───── Excerto do exercício ─────

Novamente inconformada, interpôs a interessada recurso para o Tribunal da Relação de Coimbra, nos termos das disposições combinadas dos artigos 399º, 401º, nº 1, alínea b), 406º, nº 1, 407º, nº 1, alínea a), e 411º, todos do Código de Processo Penal (CPP), bem como dos artigos 73º, nº 1, alínea a), e 74º, nºs. 3 e 4, daquele Decreto-Lei nº 433/82.
Na respectiva motivação alegou-se não terem sido respeitados os princípios do contraditório e da audição da arguida, consagrados nos artigos 32º, nºs. 1, 3 e 8 da Constituição da República (CR) e 50º do Decreto-Lei nº 433/82.
O Tribunal da Relação de Coimbra, por acórdão de 17 de Setembro de 1998, negou provimento ao recurso, confirmando a sentença recorrida.
É deste acórdão que T..., Lda., interpõe recurso para o Tribunal Constitucional, ao abrigo da alínea b) do nº 1 do artigo 70º da Lei nº
28/82, de 15 de Novembro.

─────

Responda, por favor, a estas perguntas sobre o excerto:
1. Para que tribunal interpôs a interessada recurso com base nos artigos do Código de Processo Penal?
2. Que princípios se alegou, na motivação, não terem sido respeitados?
3. Em que data proferiu aquele tribunal o acórdão que negou provimento ao recurso?
Os itens constituem material independente do excerto.

───── Itens extraídos ─────

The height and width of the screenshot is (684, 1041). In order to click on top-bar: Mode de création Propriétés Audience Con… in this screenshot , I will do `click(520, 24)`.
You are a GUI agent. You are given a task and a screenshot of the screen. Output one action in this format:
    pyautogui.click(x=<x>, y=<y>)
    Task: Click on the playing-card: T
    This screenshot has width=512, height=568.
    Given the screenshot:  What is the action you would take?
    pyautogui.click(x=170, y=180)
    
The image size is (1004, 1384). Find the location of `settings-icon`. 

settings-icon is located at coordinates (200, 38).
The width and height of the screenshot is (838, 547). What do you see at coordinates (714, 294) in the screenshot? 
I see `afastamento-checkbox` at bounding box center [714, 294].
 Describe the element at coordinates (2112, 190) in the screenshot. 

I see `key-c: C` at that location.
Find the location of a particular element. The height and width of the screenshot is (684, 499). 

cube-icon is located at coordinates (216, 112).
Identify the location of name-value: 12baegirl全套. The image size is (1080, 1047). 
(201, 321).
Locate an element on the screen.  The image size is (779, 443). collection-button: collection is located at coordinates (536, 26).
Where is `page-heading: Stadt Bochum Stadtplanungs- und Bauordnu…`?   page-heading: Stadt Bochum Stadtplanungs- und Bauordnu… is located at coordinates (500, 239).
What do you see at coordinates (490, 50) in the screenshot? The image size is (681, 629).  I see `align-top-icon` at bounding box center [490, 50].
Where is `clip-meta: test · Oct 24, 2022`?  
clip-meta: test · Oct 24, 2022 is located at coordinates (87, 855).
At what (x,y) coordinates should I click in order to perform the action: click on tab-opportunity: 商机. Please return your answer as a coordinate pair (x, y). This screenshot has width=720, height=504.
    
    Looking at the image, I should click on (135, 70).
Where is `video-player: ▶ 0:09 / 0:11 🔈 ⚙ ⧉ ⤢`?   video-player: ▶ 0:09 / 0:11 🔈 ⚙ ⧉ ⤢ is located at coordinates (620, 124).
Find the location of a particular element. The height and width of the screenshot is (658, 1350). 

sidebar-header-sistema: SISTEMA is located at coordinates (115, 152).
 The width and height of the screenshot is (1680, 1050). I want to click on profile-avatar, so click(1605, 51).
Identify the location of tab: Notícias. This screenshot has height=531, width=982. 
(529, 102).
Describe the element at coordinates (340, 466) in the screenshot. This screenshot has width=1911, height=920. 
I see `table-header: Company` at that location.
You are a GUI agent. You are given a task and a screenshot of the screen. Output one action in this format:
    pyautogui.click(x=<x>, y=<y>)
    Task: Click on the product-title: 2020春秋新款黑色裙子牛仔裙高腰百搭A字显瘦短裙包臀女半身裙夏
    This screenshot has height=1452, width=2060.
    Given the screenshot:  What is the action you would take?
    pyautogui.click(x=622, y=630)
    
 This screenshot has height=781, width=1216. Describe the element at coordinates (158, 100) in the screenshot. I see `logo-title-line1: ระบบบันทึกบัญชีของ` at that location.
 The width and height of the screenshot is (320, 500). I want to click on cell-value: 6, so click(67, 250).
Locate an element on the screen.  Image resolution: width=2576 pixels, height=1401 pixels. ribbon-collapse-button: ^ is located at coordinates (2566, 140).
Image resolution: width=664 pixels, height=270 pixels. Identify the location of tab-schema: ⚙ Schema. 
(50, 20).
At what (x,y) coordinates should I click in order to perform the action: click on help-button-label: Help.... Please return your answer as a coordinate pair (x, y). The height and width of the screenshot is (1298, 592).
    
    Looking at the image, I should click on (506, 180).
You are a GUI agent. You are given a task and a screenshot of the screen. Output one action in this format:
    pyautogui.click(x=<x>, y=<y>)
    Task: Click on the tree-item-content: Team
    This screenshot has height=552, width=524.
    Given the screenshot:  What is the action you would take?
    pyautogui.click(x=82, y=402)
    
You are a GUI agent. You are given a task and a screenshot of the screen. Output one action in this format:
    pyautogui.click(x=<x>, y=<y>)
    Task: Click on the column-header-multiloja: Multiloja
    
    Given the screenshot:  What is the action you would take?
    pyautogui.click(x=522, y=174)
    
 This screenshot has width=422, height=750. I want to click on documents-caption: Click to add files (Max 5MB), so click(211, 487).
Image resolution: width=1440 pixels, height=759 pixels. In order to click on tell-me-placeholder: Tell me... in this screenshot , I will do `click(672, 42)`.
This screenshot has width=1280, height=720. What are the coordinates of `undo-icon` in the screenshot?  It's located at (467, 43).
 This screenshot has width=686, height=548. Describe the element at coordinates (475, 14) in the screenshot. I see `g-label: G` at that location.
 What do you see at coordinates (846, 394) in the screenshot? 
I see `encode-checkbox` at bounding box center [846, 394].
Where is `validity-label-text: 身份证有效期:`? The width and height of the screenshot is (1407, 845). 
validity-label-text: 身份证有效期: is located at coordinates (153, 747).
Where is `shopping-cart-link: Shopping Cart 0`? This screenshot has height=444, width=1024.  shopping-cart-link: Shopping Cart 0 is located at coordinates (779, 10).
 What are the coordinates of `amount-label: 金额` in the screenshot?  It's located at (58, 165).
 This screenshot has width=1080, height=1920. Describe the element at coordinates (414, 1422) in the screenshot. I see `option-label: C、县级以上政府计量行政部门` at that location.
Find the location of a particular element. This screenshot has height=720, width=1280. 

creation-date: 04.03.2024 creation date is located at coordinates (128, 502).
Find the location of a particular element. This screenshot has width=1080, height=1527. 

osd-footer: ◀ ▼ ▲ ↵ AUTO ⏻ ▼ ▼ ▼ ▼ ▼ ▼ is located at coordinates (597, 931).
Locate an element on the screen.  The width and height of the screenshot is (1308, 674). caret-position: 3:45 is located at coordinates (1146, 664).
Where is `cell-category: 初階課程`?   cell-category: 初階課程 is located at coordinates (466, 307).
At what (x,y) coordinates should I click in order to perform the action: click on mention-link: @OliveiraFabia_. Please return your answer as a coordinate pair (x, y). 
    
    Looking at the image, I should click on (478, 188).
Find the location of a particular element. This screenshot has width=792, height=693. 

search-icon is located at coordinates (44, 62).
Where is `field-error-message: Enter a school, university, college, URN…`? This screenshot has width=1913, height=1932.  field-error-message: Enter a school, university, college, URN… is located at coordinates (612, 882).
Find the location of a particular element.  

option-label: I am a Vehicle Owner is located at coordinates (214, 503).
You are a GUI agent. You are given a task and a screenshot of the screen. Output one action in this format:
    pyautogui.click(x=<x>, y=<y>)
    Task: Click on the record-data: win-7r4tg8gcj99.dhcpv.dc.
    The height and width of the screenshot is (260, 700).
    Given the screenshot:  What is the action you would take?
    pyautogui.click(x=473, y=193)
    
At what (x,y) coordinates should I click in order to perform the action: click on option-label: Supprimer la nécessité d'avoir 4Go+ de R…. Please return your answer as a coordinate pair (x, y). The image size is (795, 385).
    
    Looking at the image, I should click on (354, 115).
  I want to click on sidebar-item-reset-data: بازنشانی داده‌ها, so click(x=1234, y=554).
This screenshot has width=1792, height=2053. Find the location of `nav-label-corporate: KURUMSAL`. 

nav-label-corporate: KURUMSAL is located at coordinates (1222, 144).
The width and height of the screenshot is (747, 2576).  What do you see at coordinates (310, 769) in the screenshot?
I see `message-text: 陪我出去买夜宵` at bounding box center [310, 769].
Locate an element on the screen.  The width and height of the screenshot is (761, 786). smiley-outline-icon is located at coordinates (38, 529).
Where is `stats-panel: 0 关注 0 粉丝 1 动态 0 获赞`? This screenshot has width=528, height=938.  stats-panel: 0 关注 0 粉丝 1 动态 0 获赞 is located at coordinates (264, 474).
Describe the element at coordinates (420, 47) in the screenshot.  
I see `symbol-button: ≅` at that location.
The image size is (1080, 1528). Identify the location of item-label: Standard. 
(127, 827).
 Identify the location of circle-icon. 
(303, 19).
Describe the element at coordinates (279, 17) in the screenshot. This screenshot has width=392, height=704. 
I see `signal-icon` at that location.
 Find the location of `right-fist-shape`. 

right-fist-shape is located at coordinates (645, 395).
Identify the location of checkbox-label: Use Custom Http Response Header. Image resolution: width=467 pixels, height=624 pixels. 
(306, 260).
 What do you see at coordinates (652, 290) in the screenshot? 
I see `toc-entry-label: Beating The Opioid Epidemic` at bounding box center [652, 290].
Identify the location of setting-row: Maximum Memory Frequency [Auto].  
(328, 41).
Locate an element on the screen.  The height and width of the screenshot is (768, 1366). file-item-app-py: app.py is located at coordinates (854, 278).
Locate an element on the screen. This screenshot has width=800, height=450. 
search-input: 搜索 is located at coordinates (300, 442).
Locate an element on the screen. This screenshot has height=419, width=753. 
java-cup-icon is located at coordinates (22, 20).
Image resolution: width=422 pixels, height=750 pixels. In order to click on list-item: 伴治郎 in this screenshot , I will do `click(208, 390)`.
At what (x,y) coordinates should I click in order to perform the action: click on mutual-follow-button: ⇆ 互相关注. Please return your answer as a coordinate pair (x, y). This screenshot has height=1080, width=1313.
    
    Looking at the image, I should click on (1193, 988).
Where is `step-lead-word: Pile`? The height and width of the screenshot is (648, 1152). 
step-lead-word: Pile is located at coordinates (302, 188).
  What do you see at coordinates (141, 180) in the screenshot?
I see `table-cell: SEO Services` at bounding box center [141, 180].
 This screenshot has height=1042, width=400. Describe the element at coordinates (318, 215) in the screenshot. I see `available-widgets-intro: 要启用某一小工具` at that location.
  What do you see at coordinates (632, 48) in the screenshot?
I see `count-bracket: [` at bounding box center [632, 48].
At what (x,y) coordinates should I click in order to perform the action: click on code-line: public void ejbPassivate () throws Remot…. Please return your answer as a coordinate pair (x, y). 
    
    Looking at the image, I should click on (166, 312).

─────

• [Resposta]:
1. Para o Tribunal da Relação de Coimbra.
2. Os princípios do contraditório e da audição da arguida.
3. Em 17 de Setembro de 1998.